Interesting thought - tape drive storage style on network :upside_down_face:

How do the tape drives do it?

2 Likes

AntTP already supports range requests (for streaming) if we’d have a index somewhere

1,200,5278
2,5478,10000
3,15478,9787

You could simply make a range request GET for 5478 to 10000 go get the second file (correct me if I’m wrong here but I’m pretty sure I’m not @Traktion)

So maybe just utilising standard range requests instead of special encoding via index? (because if you encode via index the backend needs to fetch the corresponding index, look for the range, and basically doing a range request itself to give you back the correct data)

You could test the method with range request (and if it really works reliably and good) pretty simply by appending some small files to one largish binary blob and then looking if

curl -r 0-999 ant://myautonomilibraryfile -o compressedOutputFile.tar

You can get back the originals by executing range requests with curl @zettawatt

2 Likes

Only reason I can see for file numbers to start with zero is that byte numbers would be starting from zero, and size starts with zero because a null length file is actually a valid file. And so file numbers start at zero for consistency. Maybe the zero file is the index itself with start byte of 0 and size being the size of the index

This is certainly a good idea. My question is now how does a normal app access the file using the standard Autonomi libraries? Does it have to implement the decoding in its logic? Rhetorical question i know.

Are you suggesting that this becomes a part of the standard Autonomi libraries?
If you are then maybe the best place for the index (directory) is in the data map. or archive record rather than in the chunks themselves.

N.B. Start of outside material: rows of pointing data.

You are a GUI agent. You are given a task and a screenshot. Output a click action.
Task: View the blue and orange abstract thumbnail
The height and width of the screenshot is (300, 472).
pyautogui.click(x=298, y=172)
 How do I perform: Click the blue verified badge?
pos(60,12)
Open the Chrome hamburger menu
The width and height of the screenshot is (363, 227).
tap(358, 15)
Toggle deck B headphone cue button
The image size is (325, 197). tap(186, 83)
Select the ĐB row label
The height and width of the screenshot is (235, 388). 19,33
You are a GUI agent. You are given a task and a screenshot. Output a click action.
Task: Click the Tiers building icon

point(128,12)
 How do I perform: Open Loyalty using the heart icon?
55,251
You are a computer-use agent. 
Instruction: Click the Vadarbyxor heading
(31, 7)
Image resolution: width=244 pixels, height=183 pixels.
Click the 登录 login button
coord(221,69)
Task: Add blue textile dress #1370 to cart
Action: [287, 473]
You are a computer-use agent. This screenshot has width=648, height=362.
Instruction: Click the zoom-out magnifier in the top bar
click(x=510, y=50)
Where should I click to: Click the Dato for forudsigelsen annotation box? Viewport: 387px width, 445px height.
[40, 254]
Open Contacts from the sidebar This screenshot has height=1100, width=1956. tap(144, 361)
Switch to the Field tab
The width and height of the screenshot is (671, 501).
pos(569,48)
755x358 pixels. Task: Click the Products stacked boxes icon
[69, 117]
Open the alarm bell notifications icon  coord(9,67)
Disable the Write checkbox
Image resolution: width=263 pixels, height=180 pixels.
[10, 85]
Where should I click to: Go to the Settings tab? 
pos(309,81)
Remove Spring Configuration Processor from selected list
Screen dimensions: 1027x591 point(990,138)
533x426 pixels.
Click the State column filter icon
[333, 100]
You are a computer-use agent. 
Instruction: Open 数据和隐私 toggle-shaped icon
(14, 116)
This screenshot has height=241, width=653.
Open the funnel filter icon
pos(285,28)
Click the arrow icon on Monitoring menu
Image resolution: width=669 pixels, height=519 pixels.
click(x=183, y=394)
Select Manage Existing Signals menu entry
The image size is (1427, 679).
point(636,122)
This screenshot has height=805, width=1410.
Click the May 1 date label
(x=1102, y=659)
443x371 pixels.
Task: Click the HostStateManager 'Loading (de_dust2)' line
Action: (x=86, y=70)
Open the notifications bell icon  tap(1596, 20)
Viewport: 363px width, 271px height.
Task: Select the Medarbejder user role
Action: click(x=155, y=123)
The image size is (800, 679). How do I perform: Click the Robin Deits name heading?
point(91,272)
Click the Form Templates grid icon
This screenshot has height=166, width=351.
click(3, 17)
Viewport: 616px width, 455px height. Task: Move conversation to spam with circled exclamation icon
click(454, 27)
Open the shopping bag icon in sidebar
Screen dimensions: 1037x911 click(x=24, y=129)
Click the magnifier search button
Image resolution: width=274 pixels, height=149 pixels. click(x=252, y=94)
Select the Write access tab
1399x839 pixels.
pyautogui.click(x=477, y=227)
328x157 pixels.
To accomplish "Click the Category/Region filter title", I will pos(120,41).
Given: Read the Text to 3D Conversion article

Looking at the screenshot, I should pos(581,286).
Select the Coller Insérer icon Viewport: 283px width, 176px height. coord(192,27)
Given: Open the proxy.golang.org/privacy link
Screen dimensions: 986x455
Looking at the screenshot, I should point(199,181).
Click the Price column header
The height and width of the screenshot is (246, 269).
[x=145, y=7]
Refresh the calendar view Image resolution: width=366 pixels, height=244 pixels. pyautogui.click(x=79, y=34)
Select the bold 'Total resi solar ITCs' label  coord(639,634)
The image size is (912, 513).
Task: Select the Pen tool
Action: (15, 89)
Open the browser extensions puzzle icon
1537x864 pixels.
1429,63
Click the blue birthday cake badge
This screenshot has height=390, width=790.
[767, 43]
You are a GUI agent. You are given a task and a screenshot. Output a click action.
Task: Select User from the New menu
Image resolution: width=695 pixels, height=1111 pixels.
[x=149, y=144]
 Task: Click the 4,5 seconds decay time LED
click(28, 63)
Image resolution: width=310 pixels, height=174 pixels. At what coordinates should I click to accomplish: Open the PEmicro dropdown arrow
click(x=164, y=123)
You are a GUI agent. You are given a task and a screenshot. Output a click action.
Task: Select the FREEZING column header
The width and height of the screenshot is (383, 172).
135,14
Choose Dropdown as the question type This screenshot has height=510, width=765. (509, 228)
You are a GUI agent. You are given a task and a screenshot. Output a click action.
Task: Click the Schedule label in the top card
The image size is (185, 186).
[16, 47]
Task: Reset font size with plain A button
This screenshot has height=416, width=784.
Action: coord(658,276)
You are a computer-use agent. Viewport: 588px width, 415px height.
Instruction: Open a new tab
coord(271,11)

I suggest this because if in the chunks themselves then it could become a weak (by a small amount) point in the encryption since it becomes a predictable set of values when trying to crack chunks that have this. Whereas in the datamap then it really doesn’t change things in that respect since its got that sort of pattern anyhow. Obviously for public files this is less of an issue, but hey a lot of private files can utilise this too.

5 Likes

:clap:

Uuuuh - nice - range request as part of the basic libs - why not


Edit:

(start, size) vs (start, end)?

I’d vote for start, end because that would enable range requests without calculation (e.g. In bash scripts)

5 Likes

okay - did a quick test …

index.txt

ant_comms_groups.png 0 1383935
celebrate.png 1383936 3502079
enchanted_cottage.png 3502080 6398463
anttape.png 6398464 9840639

since the public AntTP instances seem down here a command for local usage:

ant_comms_groups.png:

curl -s -r 0-1383935 http://localhost:18888/f6e57c0c182e9899c9332b2946063b76203b620a56751c4fb4683a23b0f561ba/images.tar | tar -x

celebrate.png:

curl -s -r 1383936-3502079 http://localhost:18888/f6e57c0c182e9899c9332b2946063b76203b620a56751c4fb4683a23b0f561ba/images.tar | tar -x

enchanted_cottage.png:

curl -s -r 3502080-6398463 http://localhost:18888/f6e57c0c182e9899c9332b2946063b76203b620a56751c4fb4683a23b0f561ba/images.tar | tar -x

anttape.png:

curl -s -r 6398464-9840639 http://localhost:18888/f6e57c0c182e9899c9332b2946063b76203b620a56751c4fb4683a23b0f561ba/images.tar | tar -x

possibly not ideal because the filename is baked into the tar archive (which isn’t needed … but maybe it isn’t too bad either … renaming on download is possible through:

curl -s -r 6398464-9840639 http://localhost:18888/f6e57c0c182e9899c9332b2946063b76203b620a56751c4fb4683a23b0f561ba/images.tar | tar -xO > new_name_for_anttape.png

)

5 Likes

Not to be too pedantic but tape drives just store 0s and 1s according to what the software being used has sent to them. :slight_smile:

ā€˜tar’ for example writes records of default 20 512B blocks with a 512 byte header record. There is no concept of the length of a file, just a marker of the end of a file with at least 2 empty records at the end.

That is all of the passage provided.